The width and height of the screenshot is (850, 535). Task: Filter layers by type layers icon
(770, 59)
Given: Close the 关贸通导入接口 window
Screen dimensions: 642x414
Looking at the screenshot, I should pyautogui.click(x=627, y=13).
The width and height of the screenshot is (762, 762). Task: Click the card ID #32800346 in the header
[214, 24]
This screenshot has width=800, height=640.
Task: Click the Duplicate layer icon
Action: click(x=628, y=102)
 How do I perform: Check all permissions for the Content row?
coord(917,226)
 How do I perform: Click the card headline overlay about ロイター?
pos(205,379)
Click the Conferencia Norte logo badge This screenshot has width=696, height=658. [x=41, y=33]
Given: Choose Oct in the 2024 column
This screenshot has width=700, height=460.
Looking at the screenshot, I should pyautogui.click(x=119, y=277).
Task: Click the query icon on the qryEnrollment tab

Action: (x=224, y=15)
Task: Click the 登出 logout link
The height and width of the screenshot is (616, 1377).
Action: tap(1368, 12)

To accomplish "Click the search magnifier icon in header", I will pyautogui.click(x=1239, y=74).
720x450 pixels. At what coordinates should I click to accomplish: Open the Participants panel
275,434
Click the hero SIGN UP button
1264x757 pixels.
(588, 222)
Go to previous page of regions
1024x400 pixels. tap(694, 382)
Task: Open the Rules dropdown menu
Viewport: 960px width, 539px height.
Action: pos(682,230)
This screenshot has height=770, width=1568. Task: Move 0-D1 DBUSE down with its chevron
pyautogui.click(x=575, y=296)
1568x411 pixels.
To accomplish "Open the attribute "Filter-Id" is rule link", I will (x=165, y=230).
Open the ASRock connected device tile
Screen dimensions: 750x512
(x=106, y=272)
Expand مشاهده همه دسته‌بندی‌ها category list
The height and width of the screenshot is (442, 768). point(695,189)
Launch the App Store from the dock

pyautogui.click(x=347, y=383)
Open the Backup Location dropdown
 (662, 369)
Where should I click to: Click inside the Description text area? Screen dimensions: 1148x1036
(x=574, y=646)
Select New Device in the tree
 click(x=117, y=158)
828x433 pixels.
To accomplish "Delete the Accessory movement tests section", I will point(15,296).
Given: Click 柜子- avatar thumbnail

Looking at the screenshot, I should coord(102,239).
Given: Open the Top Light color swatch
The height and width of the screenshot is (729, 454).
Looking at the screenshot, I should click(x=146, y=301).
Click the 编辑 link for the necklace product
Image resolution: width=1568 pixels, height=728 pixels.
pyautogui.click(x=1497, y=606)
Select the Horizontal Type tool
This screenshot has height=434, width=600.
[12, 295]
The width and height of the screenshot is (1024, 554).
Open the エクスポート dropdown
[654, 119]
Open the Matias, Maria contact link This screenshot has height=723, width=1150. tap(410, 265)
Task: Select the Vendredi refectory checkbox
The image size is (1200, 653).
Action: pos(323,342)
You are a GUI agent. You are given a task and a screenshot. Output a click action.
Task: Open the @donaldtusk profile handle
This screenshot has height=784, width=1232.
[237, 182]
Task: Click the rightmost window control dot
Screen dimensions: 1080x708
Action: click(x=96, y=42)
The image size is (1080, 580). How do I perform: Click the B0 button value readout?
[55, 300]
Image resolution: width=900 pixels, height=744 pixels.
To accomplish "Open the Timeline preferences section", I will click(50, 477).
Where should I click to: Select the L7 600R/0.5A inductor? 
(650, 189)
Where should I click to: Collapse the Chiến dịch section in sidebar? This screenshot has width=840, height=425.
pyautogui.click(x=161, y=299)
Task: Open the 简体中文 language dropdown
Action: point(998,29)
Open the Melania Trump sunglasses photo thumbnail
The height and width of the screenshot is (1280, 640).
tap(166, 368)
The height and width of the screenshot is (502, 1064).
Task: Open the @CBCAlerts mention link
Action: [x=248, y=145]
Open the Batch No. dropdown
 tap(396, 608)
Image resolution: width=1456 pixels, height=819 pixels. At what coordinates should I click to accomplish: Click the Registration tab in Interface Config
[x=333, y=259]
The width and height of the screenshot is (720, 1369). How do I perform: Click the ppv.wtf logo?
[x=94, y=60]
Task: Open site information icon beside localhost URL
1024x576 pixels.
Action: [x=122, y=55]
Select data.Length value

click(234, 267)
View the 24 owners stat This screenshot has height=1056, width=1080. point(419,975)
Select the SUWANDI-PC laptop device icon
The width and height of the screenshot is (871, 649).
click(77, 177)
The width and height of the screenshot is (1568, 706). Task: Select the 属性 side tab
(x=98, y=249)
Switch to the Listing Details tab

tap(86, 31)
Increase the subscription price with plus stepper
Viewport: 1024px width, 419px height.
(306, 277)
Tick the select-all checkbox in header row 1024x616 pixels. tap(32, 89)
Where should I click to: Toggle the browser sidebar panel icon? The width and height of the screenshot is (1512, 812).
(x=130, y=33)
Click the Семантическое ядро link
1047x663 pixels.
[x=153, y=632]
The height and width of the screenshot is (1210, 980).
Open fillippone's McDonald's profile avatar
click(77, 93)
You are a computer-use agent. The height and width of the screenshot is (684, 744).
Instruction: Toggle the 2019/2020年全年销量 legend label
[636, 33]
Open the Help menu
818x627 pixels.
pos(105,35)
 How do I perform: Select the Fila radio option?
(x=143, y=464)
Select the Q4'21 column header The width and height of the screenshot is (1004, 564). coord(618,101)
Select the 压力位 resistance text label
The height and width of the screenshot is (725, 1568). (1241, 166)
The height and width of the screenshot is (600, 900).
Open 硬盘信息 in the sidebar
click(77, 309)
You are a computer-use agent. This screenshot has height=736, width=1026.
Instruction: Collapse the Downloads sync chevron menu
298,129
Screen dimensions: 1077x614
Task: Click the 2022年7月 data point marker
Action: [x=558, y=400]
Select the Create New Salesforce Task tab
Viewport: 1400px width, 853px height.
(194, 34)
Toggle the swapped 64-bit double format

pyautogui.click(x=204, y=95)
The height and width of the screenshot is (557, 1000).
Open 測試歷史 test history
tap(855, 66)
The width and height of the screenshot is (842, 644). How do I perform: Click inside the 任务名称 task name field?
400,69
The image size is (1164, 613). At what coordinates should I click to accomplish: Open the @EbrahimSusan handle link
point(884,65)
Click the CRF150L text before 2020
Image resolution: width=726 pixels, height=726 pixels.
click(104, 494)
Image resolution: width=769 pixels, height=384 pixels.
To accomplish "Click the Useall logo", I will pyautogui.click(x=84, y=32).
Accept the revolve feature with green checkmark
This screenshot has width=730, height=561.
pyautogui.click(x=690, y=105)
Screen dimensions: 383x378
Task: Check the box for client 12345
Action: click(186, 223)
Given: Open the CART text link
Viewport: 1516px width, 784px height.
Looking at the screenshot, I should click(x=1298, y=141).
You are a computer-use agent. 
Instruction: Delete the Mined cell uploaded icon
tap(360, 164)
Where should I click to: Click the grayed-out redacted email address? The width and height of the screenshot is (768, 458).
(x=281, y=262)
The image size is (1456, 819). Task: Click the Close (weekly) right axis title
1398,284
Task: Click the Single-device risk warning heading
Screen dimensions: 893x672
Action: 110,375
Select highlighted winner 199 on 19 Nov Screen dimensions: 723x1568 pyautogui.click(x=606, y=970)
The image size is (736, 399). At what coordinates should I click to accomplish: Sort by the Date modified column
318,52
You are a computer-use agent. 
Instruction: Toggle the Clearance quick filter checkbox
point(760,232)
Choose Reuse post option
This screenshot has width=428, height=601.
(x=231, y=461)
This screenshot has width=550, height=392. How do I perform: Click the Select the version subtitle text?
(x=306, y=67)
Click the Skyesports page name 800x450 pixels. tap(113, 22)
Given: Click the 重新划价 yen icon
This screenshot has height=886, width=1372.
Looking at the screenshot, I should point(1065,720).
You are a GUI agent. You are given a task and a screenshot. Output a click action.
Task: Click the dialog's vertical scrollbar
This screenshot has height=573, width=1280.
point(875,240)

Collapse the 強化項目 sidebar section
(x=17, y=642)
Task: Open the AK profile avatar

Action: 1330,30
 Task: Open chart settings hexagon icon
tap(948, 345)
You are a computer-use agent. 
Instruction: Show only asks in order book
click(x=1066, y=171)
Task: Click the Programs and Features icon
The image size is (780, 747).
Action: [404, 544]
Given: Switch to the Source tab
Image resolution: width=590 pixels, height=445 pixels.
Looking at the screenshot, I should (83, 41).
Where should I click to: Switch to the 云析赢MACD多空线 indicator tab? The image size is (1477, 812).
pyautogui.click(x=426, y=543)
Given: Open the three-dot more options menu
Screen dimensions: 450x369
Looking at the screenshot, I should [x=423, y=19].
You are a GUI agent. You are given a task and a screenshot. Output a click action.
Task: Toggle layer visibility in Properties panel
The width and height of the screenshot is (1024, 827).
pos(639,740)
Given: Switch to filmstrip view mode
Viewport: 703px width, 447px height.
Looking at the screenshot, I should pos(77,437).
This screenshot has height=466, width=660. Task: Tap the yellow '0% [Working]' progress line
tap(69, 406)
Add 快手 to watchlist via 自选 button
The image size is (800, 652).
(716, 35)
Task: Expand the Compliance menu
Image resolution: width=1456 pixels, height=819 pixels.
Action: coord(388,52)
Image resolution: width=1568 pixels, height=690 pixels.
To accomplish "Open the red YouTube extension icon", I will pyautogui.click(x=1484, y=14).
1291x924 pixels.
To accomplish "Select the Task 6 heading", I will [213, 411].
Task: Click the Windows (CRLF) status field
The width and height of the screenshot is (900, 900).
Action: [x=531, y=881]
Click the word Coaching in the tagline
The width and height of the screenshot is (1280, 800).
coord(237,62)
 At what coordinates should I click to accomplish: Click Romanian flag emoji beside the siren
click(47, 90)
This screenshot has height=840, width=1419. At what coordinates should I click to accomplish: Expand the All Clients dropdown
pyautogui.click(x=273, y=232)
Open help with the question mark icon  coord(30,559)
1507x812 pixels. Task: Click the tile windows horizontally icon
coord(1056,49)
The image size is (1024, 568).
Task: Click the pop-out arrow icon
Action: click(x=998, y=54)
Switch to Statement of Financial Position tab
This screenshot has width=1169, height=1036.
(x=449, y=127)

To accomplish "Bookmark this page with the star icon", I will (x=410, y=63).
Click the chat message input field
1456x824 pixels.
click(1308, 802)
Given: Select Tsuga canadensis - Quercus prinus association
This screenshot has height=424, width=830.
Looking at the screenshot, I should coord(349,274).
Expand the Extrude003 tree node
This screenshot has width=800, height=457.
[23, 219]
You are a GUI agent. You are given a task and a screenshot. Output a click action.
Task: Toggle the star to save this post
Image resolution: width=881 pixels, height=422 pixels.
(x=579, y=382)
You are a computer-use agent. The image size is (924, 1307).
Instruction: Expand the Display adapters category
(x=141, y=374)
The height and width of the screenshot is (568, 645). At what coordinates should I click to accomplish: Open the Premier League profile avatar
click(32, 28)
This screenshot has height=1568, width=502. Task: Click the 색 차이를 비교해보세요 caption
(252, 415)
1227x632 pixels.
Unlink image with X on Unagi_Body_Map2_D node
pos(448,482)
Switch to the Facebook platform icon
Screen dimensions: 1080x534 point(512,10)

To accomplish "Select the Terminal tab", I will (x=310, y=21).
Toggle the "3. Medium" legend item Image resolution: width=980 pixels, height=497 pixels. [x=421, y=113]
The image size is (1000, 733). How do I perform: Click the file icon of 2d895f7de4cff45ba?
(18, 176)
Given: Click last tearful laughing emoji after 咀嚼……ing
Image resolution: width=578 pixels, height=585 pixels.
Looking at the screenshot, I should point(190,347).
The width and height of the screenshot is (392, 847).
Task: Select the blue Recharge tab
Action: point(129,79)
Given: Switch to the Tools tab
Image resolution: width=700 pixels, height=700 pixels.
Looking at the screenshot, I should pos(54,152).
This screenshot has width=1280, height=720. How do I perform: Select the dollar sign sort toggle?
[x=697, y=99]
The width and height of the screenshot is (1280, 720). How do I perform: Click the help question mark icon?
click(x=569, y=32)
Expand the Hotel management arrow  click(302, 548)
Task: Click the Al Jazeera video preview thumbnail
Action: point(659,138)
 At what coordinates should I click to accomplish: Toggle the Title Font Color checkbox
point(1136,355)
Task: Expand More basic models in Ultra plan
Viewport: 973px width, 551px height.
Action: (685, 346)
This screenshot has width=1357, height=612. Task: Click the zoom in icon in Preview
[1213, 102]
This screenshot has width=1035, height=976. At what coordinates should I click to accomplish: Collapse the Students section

****************

Requirement
Will you return exactly the lines above from the one with "Task: Select the Vendredi refectory checkbox" down to the one with "Task: Open the @donaldtusk profile handle", counting both as part of the range?

Solution to this task
Task: Select the Vendredi refectory checkbox
The image size is (1200, 653).
Action: pos(323,342)
You are a GUI agent. You are given a task and a screenshot. Output a click action.
Task: Open the @donaldtusk profile handle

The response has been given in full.